If an agreement relative to your client’s outstanding balance cannot be reached with a health care provider, counsel should report the situation to Medicare. Any health care provider (or other person) who knowingly presents to any person a request for payment which is in violation of the terms of: (1) an assignment under S1395u(b)(3)(B)(ii)of USCA Title 42 or (2) an agreement with a state agency (or other requirement of a state plan under subchapter XIX of USCA Title 42) not to charge a person for an item or service in excess of the amount permitted to be charged or (3) an agreement to be a participating physician or supplier under S1395u(h)(1) of USCA Title 42 or (4) an agreement pursuant to S1395cc(a)(1)(G) of USCA Title 42 is subject, in addition to any other penalties that may be prescribed by law, to a civil money penalty of not more than $10,000.00 for each item or service. Such a person is also subject to an assessment of not more than three (3) times the amount claimed for each such item or service in lieu of damages sustained by the United States or a State agency because of such claim. In addition, the Secretary may make a determination to exclude the person from participation in the Federal health care programs (as defined in S1320a-7b(f)(1) of 42 USCA) and may also direct the appropriate State agency to exclude the person from participation in any State health care program.(15)

LIMITING CHARGES

There is also a maximum amount which a doctor may charge a Medicare beneficiary for a covered service is the doctor does not accept assignment of the Medicare claim. This is called a “limiting charge”. The limit is 15% above Medicare’s approved or allowed amount for a particular service. Federal law prohibits a doctor who does not accept assignment from charging a Medicare beneficiary an amount more than 15% above the Medicare approved/allowed amount; and, any overcharges must be refunded.(16)

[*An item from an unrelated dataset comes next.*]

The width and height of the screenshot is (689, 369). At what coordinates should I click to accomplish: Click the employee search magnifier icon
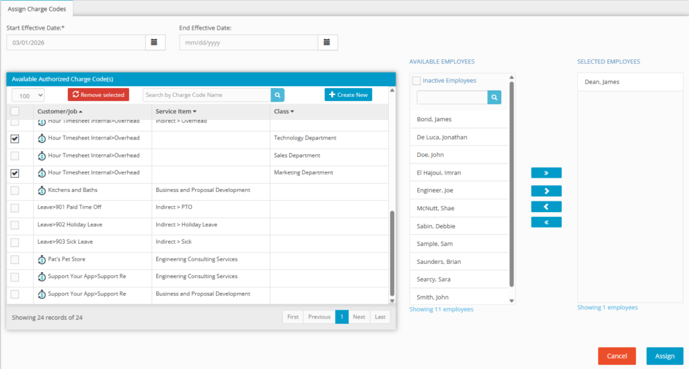(x=494, y=98)
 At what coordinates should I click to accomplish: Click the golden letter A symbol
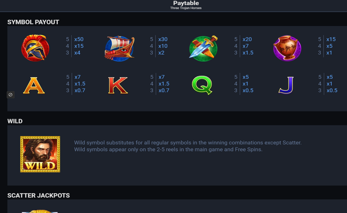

CLIENT’S SETTLEMENT STATEMENT

In our judgment, when a personal injury case involving Medicare payments to some or all of the client’s health care providers is resolved, the following language should be included on the client’s settlement statement:

It has been explained to me that Medicare will only allow my Part B medical providers to accept as payment from me 20% of the Medicare allowed amount for the services they have rendered to me. It has also been explained to me that some or all of my medical providers may take exception to that payment. If they demand payment for more money from me other than the amounts set out above, I should contact the recovery coordinator for the Medicare secondary payer unit (317-841-4595) before paying any further amounts.

Footnotes

1. The approved or allowed amount is the amount Medicare determines to be reasonable for a service that is covered under Medicare Part B — which may be less than the actual amount charged.

2. 42 CFR S489, including S489.30.

3. Evanston Hospital v. Hauck, 1 F.3d 540 (7th Cir. 1993).

4. Part A providers, such as hospitals, nursing facilities, et cetera, are paid differently; and, there is no Medicare “allowed amount” that they are obligated to accept. In fact, Part A providers have different reimbursement systems for different services.

5. In which the hospital sought a court order forcing the Department of Public Aid to accept a refund of the amount it had previously paid to the hospital so that it could recover the full amount of the original bill from Hauck.

6. 1 F.3d 540 (7th Cir. 1993), at p. 542.

7. 42 U.S.C. S1396(a)(25)(A)-(B).

8. 1 F.3d 540 (7th Cir. 1993), at p. 543.

9. 42 U.S.C. S1396(a)(25)(C).

10. 1 F.3d 540 (7th Cir. 1993), at p. 544.

11. Id.

12. Id.

13. 42 CFR S411.35.

14. Medicare did not pay any of this bill. Medicare applied the allowed amount ($11.14) to the client’s deductible. Therefore, the client still owes Irvington Radiology $11.14.

15. 42 USCA S1320a-7a. Civil Monetary Penalties. SubS(a)(2).

16. Your Medicare Handbook 1996, U.S. Department of Health & Human Services.